[Record extracts Boundary: Start]

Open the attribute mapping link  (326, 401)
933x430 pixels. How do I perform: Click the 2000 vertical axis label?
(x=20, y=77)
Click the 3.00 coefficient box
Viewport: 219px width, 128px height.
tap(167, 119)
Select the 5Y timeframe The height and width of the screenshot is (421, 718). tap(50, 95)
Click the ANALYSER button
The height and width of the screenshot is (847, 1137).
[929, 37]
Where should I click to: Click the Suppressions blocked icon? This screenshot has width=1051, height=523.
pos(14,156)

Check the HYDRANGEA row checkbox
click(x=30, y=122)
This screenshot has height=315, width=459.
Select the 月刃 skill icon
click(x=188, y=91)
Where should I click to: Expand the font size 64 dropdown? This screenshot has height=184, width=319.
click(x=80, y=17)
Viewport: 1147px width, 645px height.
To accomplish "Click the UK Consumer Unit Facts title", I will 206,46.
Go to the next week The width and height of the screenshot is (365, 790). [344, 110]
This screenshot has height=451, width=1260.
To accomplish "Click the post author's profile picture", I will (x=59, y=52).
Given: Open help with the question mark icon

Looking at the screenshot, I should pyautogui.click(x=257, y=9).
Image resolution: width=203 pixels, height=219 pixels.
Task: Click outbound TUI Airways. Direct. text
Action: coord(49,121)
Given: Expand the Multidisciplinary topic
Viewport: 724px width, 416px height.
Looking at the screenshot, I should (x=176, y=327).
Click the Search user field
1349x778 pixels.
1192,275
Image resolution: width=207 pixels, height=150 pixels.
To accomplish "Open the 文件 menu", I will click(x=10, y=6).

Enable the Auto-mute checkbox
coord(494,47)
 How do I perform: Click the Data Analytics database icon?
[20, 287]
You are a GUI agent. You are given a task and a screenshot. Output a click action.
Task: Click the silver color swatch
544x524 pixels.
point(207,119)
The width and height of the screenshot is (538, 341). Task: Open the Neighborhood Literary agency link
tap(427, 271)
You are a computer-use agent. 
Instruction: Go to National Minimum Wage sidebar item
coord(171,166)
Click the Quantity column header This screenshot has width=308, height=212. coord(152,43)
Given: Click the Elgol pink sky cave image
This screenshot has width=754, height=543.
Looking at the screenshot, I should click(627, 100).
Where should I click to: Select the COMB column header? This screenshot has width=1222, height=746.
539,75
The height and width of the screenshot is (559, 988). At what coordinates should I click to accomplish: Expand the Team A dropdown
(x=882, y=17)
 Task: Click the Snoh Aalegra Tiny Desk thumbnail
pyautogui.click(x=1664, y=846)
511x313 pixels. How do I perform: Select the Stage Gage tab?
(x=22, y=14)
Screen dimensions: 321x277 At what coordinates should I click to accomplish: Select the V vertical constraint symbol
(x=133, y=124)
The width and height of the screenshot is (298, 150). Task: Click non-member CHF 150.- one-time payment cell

[Record extracts Boundary: End]

### [Exercise prompt]
Copy out each line of the data where the string "agent" appears.

### [Your response]
You are a GUI agent. You are given a task and a screenshot. Output a click action.
You are a computer-use agent. 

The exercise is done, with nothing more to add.